┌──
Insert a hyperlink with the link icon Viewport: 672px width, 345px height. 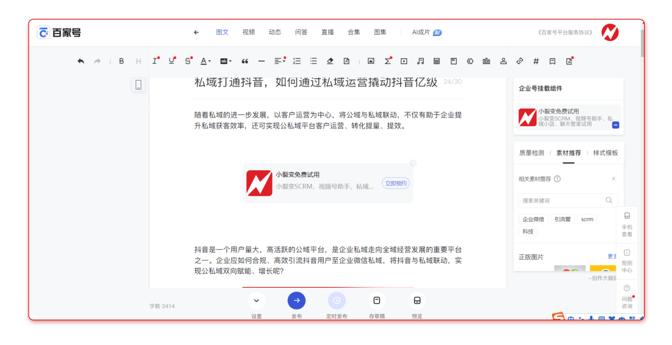pyautogui.click(x=520, y=61)
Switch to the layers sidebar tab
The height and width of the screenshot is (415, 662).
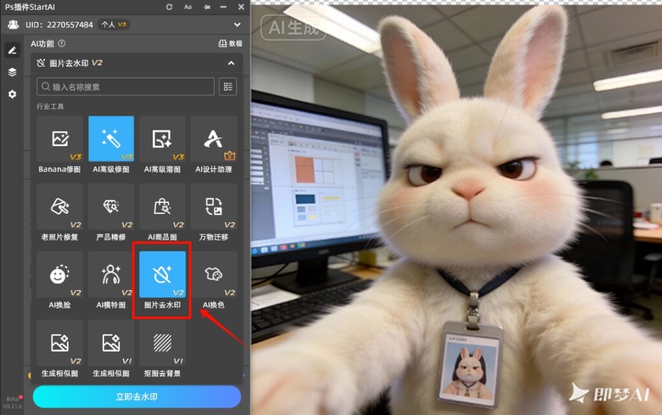click(12, 72)
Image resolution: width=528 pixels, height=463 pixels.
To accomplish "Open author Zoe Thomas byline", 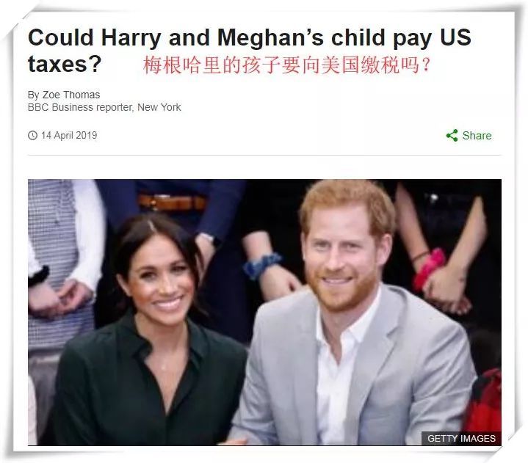I will click(x=64, y=95).
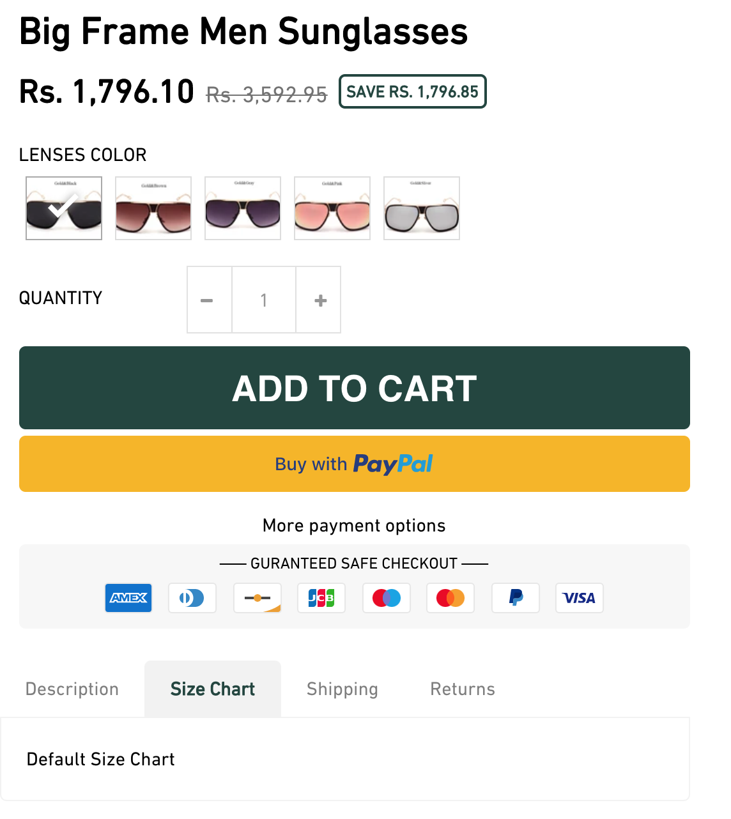Pick the Gold & Gray lens swatch

tap(243, 208)
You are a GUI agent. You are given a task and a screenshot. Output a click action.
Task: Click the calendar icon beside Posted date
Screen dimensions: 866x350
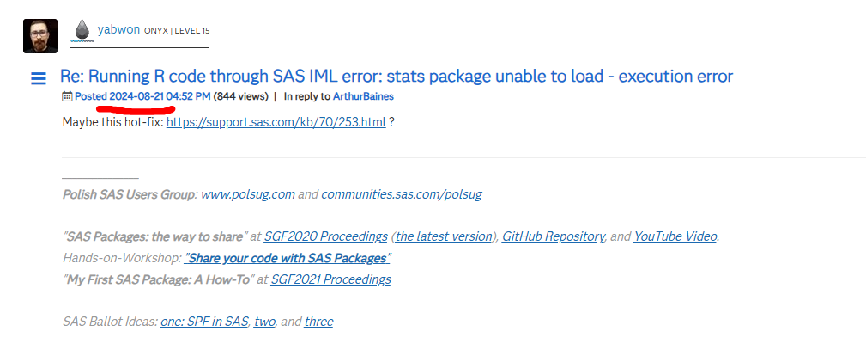pyautogui.click(x=67, y=97)
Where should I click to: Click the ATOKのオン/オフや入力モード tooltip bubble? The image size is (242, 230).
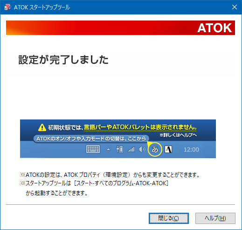[91, 139]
└──
● What is being asked
Rewrite the material from the line containing "You are a GUI" through its end, inclusive, as a JSON list of strings, one string per line. Skip blank lines and leave the pictures out.

● The solution
[
  "You are a GUI agent. You are given a task and a screenshot. Output a click action.",
  "Task: Click the calendar icon beside Posted date",
  "Screen dimensions: 866x350",
  "pyautogui.click(x=67, y=97)",
  "Where should I click to: Click the ATOKのオン/オフや入力モード tooltip bubble? The image size is (242, 230).",
  "[91, 139]"
]